RE: UTF-8 syntax

From: Carl W. Brown (cbrown@xnetinc.com)
Date: Thu Jun 07 2001 - 11:54:36 EDT


Marco,

The biggest problem with UTF-8s is that most things will work. For example
if it does not thoroughly validate the UTF-8 most converters will convert
UTF-8s to UTF-16 properly. (the UTF-8 to UTF-32 converters might produce
bad results) Now we convert back from UTF-16 to UTF-8. The text which had
6 byte sequences now has 4 byte sequences. Now I put it back in the
database which does not thoroughly validate the string. This is added
overhead which would significantly impair the transaction performance. The
original record does not match so the new record rather than replacing the
old one is added. You end up with a database anomaly that no one catches.

The worst errors are the ones that almost work. Blatant errors are easy to
find but the insidious errors are the nasty ones. This reminds be of an IBM
360 OS operating system error where the default processing for tape errors
was to accept the bad data when you got a write error. We found the bug
because we had bad data on out payroll master tape. Because the errors were
not obvious the error was on the previous master file, the grandfather file,
etc. The error went back to before our archive cycle.

I am willing to bet my earnings for the next 10 years that if approved,
UTF-8s will bite someone with an undetected problem.

Carl

-----Original Message-----
From: unicode-bounce@unicode.org [mailto:unicode-bounce@unicode.org]On
Behalf Of Marco Cimarosti
Sent: Thursday, June 07, 2001 3:18 AM
To: unicode@unicode.org; 'Peter_Constable@sil.org'
Subject: RE: UTF-8 syntax

Peter Constable wrote:
> As I mentioned in an earlier message, the definitions in
> Unicode are less explicit when it comes to interpretation
> than they are with regard to encoding.

Perhaps we see interpretation rules unclear NOW, because this discussion has
been mixing up UTF-8 and UTF-8s.

The reason for this confusion, I think, is that someone tried to say that
UTF-8s will change nothing because the premises for it are already in
existing UTF-8.

This was such a good news that, for a moment, we all wanted to believe it.
Pity that it was not true.

> We are left to infer that "mapped back" means the exact inverse
> of the mapping defined (in the case of UTF-8) in D36. But note:
> making that inference assumes that the mapping in D36 is invertible.
> That requires that the mapping in D36 is injective; i.e. one-to-one,
> as D29 requires. This reinforces that a 6-byte sequence cannot be
> used to represent a supplementary plane character.
> But not the corrolary: 6-byte sequences cannot be mapped back to
> a Unicode scalar value, and therefore *are illegal*.

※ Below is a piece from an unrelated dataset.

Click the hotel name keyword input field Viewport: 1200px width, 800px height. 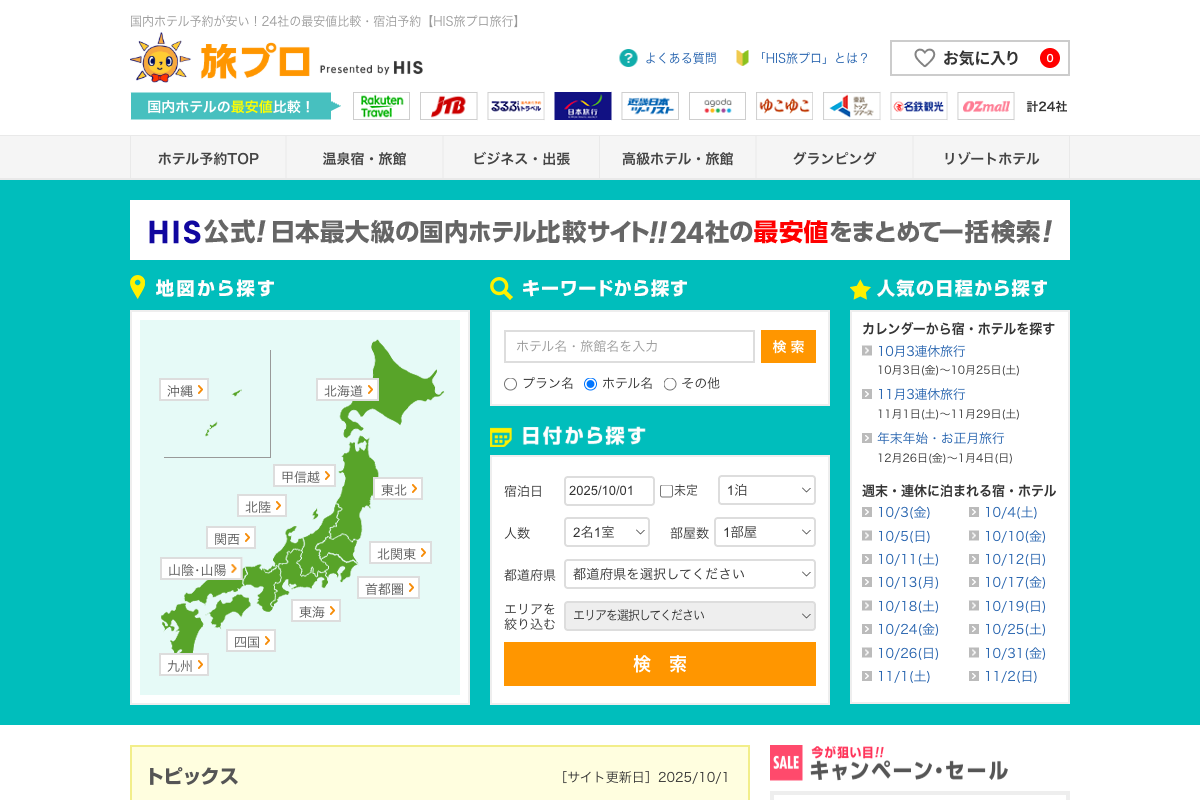click(x=629, y=346)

Perhaps the whole matter becomes much simpler if you put it in this terms:
6-byte sequences NEVER existed in UTF-8!

So, <ED A0 80 ED B0 80> is NOT a six-byte sequence: it is two adjacent
THREE-byte sequences: <ED A0 80> and <ED B0 80>, and the meaning of these
sequences is already clear enough by the rules (Table 3.1B): the first one
means U+D800 and the second one means U+DC00.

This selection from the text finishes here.